Michelle Rodriguez (‘21), another clinic student advocate, testified before the Maryland General Assembly in March in favor of a bill that would ban the sale of public utility data to private companies. In her testimony, Rodriguez represented Georgetown Law’s Center on Privacy & Technology, well known for uncovering law enforcement use of face recognition technology to surveil the American public.
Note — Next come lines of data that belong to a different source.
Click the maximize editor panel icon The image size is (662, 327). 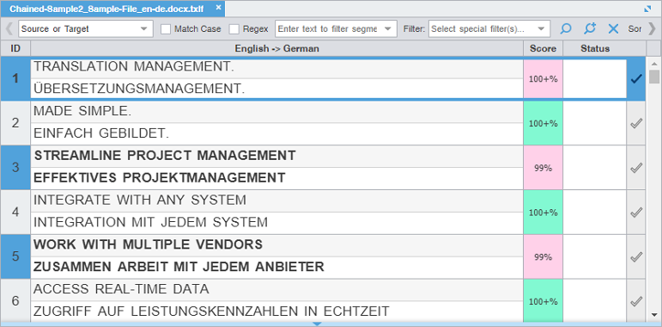click(x=647, y=9)

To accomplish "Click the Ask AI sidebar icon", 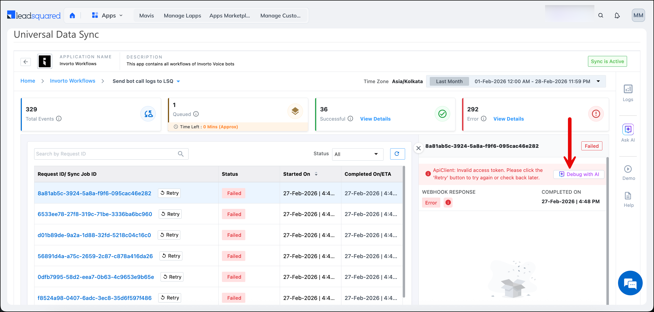I will 628,130.
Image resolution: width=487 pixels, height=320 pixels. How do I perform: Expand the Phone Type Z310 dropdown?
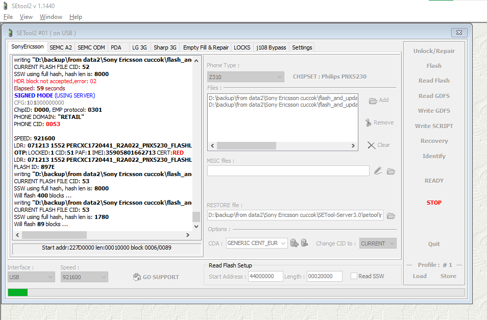coord(279,77)
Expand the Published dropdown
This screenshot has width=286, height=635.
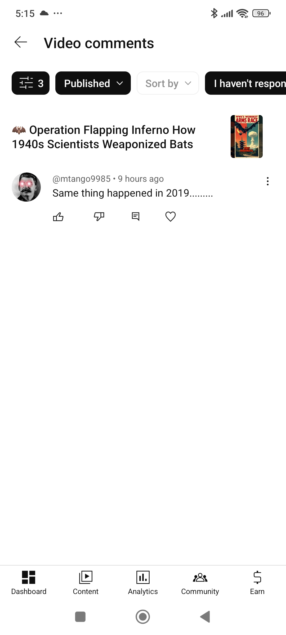pyautogui.click(x=93, y=83)
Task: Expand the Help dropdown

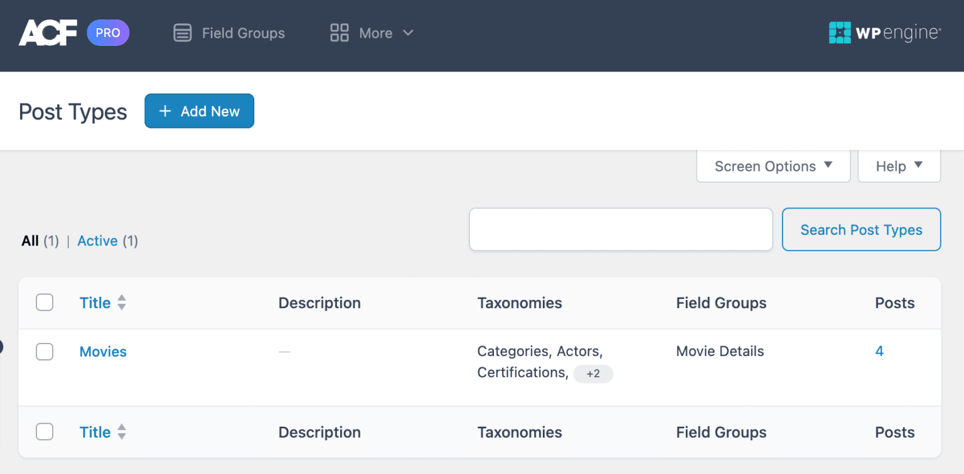Action: (x=899, y=166)
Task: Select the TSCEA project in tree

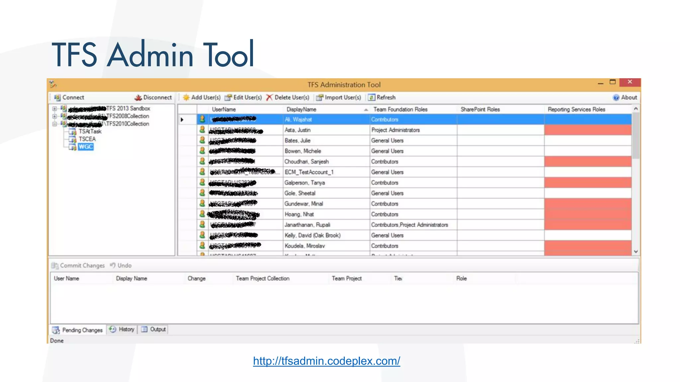Action: point(87,139)
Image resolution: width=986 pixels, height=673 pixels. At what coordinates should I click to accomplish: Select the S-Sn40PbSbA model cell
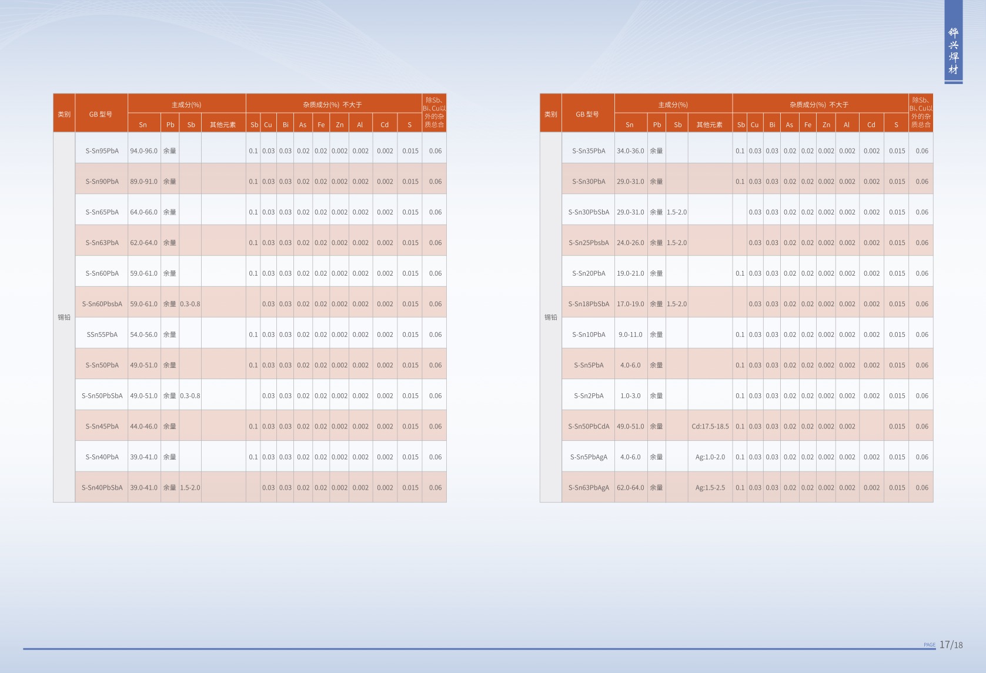102,488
Its emphasis on technology – a new area of study for her – has been “great” and is exactly what she hoped to learn about in law school, she said.

Jordan Foley and Nana Abrefah

Jordan Foley (L’21) and Nana Abrefah (L’21)

Two other Georgetown Law students also appeared before the Maryland General Assembly this semester: Nana-Kwabena Abrefah (L‘21) and Ben Orlebeke (L‘20). Abrefah spoke in favor of the MVA bill in February, while Orlebeke spoke in March on behalf of legislation that would stop government use of facial recognition technology. Like Foley, they testified on behalf of CASA, a leading immigrant rights organization in Maryland.

Crossroads of Immigration and Technology

Under Bedoya’s direction, the clinic and the center worked hand-in-hand to serve CASA’s legislative goals. The work gave students a unique opportunity to engage deeply with immigration, technology, and surveillance issues and to partner with a leading organization in the field. The four witnesses weren’t the only ones who benefited; other students in this year’s clinic also practiced the art of policymaking, but from different angles.

At the beginning of the school year, Emily Tucker, an immigrant rights movement lawyer and clinical teaching fellow at Georgetown Law, recruited CASA as a client in an initiative to explore how the government obtains private information. Clinic participants began researching ICE access points to Maryland motor vehicle data and other areas of concern. They then put together a comprehensive report on how government agencies collect, use, and share data about members of the public – painstaking and cutting-edge work that served as a foundation for a legislative agenda.

Under the guidance of their professors, students then teamed up with CASA advocates to come up with ideas for policy proposals, help draft legislative language, and lobby for CASA’s priority bills. Foley, who lives in Annapolis, was essentially “on-call,” commuting “down the street” to “walk” bills through the halls of the state legislature in search of political support.

“We Really Trusted the Students”

CASA advocates were so pleased with the students’ work that they invited them to testify before Maryland lawmakers – a first for the organization. “We really trusted the students, and they really delivered,” said Cathryn Paul, a research and policy analyst at CASA.

To prepare, students drafted oral testimony, converted it to talking points, and practiced explaining and defending the legislation in moot hearings. “Before I knew it, I was sitting before a bunch of Maryland delegates explaining technically what the bill did,” Foley said.
The MVA bill was on track to clear the General Assembly this year, Paul said, which would have been an “amazing win.” A likely veto from Maryland Gov. Larry Hogan, a Republican, had only energized the bill’s backers, she added.

The coronavirus pandemic cut the legislature’s session short, heartbreaking news for immigrants, advocates, and students in light of the bill’s momentum. But all is not lost, Paul said. She expects to hit the ground running when the assembly reconvenes, whether later this year or next January. “I think the momentum will continue,” she said. Students “laid the groundwork [and] set the framework to make sure that … this will get through.”